EXERCISE TASK: Write out the lines starting at the one containing "Click the orange" and ending at the one containing "Looking at the screenshot, I should point(627,85).", both included, with no changes.

[Word and element pointing lines]
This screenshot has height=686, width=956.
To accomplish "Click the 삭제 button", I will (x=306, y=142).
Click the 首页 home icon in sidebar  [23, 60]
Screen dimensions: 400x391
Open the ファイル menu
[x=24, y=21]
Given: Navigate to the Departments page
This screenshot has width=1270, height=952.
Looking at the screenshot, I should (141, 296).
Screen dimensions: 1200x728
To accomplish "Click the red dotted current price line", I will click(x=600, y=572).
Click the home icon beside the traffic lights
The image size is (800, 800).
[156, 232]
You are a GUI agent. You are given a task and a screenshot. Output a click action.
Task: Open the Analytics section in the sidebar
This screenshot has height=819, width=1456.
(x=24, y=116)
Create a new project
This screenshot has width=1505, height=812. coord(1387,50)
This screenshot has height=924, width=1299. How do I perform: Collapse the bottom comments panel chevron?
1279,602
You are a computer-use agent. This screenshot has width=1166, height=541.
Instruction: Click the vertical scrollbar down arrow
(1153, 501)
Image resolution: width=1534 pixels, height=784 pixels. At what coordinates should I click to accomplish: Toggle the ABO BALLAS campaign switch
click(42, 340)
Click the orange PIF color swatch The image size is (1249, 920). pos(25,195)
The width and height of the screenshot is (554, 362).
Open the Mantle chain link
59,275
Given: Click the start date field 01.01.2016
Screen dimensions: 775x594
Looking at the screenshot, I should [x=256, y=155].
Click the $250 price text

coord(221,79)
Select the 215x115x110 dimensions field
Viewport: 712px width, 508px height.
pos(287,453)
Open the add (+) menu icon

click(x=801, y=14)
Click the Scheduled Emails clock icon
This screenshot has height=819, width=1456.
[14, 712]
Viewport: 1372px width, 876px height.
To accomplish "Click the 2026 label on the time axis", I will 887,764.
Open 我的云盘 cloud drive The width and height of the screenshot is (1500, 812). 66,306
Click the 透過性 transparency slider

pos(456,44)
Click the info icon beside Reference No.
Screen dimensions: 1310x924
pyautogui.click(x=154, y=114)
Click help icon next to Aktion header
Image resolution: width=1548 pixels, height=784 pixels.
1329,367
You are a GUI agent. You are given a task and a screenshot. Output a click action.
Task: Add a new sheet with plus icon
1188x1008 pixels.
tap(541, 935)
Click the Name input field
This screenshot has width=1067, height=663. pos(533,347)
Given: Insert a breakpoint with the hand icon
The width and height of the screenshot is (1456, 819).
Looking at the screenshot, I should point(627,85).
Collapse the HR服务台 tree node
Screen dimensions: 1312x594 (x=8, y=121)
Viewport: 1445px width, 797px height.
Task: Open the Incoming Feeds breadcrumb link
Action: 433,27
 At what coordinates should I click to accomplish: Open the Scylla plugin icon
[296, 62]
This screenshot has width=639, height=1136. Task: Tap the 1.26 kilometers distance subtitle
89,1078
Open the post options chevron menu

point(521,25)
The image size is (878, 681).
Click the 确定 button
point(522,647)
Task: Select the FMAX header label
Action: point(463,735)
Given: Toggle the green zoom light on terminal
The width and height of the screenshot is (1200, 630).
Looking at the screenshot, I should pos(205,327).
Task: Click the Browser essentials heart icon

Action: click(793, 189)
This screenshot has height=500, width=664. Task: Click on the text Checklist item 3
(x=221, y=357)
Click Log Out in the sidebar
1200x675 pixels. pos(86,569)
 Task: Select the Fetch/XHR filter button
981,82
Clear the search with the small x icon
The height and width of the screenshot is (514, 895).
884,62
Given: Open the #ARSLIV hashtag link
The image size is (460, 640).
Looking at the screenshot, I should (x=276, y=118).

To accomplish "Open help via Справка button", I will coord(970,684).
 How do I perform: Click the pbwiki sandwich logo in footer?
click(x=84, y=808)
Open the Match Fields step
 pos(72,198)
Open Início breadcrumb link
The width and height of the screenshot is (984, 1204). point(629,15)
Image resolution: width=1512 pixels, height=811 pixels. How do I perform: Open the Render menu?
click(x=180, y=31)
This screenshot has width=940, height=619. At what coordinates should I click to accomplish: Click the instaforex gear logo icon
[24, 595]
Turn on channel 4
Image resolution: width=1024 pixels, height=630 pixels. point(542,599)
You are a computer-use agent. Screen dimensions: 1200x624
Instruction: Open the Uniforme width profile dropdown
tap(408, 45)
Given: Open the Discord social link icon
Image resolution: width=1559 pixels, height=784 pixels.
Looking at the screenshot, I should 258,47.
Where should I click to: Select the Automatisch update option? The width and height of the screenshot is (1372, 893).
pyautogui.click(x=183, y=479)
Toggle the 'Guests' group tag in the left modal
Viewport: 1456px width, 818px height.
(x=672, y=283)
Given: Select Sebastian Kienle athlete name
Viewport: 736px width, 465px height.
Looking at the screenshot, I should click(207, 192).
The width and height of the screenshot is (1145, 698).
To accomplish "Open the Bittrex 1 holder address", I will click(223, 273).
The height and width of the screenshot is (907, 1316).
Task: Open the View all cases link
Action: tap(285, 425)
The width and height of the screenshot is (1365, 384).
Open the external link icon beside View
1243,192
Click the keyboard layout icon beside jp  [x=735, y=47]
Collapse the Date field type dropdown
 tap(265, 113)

SOLUTION TO THE PROBLEM:
Click the orange PIF color swatch The image size is (1249, 920). pos(25,195)
The width and height of the screenshot is (554, 362).
Open the Mantle chain link
59,275
Given: Click the start date field 01.01.2016
Screen dimensions: 775x594
Looking at the screenshot, I should [x=256, y=155].
Click the $250 price text

coord(221,79)
Select the 215x115x110 dimensions field
Viewport: 712px width, 508px height.
pos(287,453)
Open the add (+) menu icon

click(x=801, y=14)
Click the Scheduled Emails clock icon
This screenshot has height=819, width=1456.
[14, 712]
Viewport: 1372px width, 876px height.
To accomplish "Click the 2026 label on the time axis", I will 887,764.
Open 我的云盘 cloud drive The width and height of the screenshot is (1500, 812). 66,306
Click the 透過性 transparency slider

pos(456,44)
Click the info icon beside Reference No.
Screen dimensions: 1310x924
pyautogui.click(x=154, y=114)
Click help icon next to Aktion header
Image resolution: width=1548 pixels, height=784 pixels.
1329,367
You are a GUI agent. You are given a task and a screenshot. Output a click action.
Task: Add a new sheet with plus icon
1188x1008 pixels.
tap(541, 935)
Click the Name input field
This screenshot has width=1067, height=663. pos(533,347)
Given: Insert a breakpoint with the hand icon
The width and height of the screenshot is (1456, 819).
Looking at the screenshot, I should point(627,85).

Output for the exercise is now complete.